Data for finding displayed items
-- start --

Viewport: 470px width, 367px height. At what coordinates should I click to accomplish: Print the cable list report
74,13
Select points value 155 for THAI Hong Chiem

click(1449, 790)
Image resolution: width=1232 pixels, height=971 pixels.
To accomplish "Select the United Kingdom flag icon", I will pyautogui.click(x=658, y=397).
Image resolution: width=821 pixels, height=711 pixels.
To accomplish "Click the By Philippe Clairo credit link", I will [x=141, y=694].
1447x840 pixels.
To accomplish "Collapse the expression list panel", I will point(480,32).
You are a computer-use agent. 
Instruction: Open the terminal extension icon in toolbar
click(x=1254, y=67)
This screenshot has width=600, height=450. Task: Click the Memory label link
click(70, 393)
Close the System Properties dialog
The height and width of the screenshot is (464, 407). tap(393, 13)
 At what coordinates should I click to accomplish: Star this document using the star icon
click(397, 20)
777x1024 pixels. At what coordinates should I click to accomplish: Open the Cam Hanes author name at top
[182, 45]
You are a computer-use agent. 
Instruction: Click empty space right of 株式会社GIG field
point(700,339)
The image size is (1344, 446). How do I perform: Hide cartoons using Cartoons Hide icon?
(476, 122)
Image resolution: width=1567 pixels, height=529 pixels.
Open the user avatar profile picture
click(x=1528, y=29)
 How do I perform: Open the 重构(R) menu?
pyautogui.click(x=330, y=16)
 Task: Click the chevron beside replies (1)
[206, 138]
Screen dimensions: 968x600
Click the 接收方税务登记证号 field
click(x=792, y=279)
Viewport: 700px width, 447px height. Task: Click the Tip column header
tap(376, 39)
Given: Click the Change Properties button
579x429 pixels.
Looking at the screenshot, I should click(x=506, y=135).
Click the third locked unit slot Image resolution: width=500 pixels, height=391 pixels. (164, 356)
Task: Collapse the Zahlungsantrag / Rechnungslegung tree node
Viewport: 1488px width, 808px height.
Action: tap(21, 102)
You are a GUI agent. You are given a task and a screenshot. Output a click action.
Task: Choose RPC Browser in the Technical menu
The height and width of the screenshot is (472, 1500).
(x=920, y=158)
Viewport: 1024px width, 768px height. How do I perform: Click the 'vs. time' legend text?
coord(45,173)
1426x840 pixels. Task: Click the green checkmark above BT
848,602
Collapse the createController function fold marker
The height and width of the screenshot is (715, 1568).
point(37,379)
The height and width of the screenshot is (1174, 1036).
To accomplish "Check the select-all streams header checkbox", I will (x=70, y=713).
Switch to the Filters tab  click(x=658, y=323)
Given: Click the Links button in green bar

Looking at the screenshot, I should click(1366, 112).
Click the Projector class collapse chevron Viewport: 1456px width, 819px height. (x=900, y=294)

-- end --

How does the stretch of data from the start through the line containing "click(397, 20)" read once "Collapse" is swapped for "Expand" and everything else stays the same?

* [Answer to the task]
Viewport: 470px width, 367px height. At what coordinates should I click to accomplish: Print the cable list report
74,13
Select points value 155 for THAI Hong Chiem

click(1449, 790)
Image resolution: width=1232 pixels, height=971 pixels.
To accomplish "Select the United Kingdom flag icon", I will pyautogui.click(x=658, y=397).
Image resolution: width=821 pixels, height=711 pixels.
To accomplish "Click the By Philippe Clairo credit link", I will [x=141, y=694].
1447x840 pixels.
To accomplish "Expand the expression list panel", I will point(480,32).
You are a computer-use agent. 
Instruction: Open the terminal extension icon in toolbar
click(x=1254, y=67)
This screenshot has width=600, height=450. Task: Click the Memory label link
click(70, 393)
Close the System Properties dialog
The height and width of the screenshot is (464, 407). tap(393, 13)
 At what coordinates should I click to accomplish: Star this document using the star icon
click(397, 20)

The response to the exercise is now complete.